- Task brief
Examine the material below. Gather every line in which the string "computer" appears.

### Supplied records ###

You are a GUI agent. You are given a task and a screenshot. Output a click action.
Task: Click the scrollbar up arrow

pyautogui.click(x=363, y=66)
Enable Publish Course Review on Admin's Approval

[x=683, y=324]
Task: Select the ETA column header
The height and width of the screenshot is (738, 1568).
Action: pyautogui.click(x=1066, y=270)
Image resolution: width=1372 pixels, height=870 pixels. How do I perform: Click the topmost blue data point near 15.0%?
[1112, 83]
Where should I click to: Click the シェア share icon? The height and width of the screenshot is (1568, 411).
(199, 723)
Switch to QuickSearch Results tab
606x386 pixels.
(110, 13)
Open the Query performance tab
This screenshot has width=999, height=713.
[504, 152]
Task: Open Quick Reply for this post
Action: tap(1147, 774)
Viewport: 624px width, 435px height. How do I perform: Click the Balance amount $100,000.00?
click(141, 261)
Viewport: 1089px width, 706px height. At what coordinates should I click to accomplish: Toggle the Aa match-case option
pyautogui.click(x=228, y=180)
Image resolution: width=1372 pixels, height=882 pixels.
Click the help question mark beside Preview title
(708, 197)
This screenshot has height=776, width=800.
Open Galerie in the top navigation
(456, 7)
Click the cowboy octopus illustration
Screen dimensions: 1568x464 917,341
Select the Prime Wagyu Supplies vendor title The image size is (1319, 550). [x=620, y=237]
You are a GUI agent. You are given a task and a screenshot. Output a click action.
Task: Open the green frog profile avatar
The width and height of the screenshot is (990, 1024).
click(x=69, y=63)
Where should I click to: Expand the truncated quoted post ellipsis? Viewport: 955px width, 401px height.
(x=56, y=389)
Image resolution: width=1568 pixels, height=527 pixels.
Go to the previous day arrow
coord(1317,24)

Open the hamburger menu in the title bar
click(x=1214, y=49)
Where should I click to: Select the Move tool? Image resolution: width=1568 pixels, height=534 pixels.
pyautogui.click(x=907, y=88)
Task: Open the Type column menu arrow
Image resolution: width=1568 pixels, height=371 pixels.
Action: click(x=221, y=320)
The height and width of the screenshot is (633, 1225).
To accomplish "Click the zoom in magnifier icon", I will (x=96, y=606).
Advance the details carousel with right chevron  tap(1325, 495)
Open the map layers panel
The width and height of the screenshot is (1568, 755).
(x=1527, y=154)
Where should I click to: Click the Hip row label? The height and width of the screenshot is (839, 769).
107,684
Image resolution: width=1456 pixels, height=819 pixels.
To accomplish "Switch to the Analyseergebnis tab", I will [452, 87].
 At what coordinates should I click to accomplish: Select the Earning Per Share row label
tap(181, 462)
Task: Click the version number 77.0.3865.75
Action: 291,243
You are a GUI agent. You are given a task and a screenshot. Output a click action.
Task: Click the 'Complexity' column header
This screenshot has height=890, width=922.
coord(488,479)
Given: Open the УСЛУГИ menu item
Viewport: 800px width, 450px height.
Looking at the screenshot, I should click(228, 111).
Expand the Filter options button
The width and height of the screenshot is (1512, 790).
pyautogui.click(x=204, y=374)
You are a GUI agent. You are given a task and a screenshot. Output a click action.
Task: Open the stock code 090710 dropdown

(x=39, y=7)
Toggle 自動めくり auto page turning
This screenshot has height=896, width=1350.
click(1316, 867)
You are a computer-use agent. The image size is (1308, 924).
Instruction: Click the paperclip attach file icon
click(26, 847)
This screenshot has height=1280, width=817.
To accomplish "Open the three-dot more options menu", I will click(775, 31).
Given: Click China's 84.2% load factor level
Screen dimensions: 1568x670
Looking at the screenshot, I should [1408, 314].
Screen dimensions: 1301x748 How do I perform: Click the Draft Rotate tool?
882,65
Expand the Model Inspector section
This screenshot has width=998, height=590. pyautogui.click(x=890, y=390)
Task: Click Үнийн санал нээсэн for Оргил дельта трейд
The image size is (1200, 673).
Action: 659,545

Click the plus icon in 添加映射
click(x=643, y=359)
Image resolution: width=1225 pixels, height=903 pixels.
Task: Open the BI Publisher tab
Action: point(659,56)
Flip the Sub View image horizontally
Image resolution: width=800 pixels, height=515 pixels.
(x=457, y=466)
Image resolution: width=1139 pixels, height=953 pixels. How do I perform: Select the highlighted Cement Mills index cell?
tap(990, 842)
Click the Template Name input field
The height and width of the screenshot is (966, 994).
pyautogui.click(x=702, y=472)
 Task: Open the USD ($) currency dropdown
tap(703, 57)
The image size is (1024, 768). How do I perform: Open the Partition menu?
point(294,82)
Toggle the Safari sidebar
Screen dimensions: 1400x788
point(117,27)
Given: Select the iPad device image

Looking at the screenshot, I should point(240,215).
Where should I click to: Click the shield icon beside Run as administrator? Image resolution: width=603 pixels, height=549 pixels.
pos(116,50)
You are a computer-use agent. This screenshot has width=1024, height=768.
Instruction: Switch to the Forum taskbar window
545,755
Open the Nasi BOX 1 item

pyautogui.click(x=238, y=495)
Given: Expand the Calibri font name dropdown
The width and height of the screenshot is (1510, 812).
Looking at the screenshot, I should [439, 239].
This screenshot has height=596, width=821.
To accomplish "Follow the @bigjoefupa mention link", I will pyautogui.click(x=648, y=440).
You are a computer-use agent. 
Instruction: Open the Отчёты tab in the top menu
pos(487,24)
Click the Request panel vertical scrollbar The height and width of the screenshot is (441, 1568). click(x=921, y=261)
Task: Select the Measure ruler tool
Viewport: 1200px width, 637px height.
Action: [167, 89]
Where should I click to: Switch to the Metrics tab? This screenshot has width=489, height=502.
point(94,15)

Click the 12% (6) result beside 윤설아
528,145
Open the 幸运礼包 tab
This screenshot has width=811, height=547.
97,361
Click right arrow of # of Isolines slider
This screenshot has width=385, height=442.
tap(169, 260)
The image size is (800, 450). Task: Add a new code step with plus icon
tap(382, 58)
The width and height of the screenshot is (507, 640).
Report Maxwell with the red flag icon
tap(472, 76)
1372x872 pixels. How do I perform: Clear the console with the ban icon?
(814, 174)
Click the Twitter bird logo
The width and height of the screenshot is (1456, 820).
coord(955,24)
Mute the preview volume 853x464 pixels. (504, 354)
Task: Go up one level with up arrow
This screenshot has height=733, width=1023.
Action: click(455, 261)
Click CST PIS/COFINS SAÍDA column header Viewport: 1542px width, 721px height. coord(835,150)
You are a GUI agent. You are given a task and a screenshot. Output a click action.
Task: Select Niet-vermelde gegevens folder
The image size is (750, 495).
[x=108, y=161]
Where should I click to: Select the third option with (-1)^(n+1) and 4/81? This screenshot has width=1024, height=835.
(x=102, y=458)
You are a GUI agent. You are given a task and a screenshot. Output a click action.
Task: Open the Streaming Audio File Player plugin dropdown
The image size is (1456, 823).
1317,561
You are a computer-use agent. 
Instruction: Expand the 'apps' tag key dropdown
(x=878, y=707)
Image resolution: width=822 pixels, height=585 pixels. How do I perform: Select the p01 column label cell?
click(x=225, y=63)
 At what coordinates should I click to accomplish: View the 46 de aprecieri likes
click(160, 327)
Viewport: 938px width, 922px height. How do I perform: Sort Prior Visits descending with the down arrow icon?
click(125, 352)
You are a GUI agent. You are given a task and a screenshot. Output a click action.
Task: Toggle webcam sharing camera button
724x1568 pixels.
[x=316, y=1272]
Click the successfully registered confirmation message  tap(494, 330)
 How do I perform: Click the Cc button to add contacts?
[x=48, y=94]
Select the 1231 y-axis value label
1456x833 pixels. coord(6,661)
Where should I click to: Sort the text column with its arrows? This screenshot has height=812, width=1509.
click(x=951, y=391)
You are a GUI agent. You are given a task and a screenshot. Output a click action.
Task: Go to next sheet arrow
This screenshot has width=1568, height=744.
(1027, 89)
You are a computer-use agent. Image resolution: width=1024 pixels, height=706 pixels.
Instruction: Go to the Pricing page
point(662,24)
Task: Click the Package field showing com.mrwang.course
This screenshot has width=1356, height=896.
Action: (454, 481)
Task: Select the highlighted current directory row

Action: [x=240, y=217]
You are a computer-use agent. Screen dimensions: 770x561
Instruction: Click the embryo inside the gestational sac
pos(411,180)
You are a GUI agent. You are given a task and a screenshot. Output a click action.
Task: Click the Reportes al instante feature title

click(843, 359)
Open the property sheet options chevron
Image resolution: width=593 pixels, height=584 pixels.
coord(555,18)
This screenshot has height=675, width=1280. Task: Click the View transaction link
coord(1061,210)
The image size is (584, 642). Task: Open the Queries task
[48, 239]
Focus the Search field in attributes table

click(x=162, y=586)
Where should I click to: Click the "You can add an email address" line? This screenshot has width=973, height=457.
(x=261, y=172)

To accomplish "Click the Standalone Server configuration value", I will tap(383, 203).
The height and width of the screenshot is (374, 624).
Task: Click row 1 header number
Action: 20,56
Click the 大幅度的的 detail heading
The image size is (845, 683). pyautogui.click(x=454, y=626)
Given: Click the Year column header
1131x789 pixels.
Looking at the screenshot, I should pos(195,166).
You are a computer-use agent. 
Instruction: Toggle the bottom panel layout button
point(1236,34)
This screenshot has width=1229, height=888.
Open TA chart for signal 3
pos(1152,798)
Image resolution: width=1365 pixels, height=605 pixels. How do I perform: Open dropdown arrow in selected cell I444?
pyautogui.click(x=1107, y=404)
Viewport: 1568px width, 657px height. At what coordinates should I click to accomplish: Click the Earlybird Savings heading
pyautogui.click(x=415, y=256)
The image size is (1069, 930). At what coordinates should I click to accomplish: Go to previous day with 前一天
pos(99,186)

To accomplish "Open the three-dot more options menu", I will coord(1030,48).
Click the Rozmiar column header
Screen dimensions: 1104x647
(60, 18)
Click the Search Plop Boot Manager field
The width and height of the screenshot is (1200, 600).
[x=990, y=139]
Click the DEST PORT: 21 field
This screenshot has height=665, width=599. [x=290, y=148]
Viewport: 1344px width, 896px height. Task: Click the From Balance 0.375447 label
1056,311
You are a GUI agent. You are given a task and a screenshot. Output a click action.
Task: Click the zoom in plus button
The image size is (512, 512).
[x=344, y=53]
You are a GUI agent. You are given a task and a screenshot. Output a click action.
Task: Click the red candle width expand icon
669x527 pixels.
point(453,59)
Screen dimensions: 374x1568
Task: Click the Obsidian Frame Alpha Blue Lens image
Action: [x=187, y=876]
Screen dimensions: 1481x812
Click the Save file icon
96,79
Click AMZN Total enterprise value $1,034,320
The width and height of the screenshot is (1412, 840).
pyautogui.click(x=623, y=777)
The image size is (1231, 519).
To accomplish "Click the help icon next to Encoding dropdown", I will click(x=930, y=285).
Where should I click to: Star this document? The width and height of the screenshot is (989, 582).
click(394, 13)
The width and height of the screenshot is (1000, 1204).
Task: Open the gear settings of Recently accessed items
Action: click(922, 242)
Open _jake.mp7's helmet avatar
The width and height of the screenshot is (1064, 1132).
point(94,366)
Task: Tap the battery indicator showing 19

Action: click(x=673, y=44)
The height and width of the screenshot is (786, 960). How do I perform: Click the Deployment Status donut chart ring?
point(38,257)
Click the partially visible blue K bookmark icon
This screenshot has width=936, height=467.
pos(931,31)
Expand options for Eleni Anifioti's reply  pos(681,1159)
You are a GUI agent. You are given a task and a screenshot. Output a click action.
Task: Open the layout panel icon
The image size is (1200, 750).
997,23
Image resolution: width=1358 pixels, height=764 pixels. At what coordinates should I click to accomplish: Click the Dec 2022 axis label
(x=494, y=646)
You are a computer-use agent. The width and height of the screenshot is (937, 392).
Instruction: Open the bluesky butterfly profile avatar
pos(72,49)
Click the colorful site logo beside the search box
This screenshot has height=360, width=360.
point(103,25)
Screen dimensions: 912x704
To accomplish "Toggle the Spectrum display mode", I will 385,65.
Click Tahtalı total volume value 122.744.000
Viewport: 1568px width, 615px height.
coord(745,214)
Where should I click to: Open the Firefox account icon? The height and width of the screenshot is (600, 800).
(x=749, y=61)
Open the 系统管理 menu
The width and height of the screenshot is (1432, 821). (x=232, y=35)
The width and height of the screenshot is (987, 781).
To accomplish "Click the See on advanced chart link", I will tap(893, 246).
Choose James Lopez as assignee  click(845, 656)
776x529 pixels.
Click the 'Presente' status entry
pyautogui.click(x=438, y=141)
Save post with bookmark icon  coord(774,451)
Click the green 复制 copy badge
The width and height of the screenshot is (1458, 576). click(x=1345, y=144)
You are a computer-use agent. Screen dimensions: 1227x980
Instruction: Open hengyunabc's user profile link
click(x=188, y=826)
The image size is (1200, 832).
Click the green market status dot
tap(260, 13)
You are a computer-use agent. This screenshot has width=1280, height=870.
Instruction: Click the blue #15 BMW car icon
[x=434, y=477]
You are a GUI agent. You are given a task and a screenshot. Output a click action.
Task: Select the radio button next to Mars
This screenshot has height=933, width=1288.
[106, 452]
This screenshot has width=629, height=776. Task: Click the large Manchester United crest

###

- Solution below
You are a computer-use agent. The image size is (1308, 924).
You are a computer-use agent. This screenshot has width=1024, height=768.
You are a computer-use agent. 
You are a computer-use agent. 
You are a computer-use agent. Image resolution: width=1024 pixels, height=706 pixels.
You are a computer-use agent. Screen dimensions: 770x561
You are a computer-use agent. 
You are a computer-use agent. The width and height of the screenshot is (937, 392).
You are a computer-use agent. Screen dimensions: 1227x980
You are a computer-use agent. This screenshot has width=1280, height=870.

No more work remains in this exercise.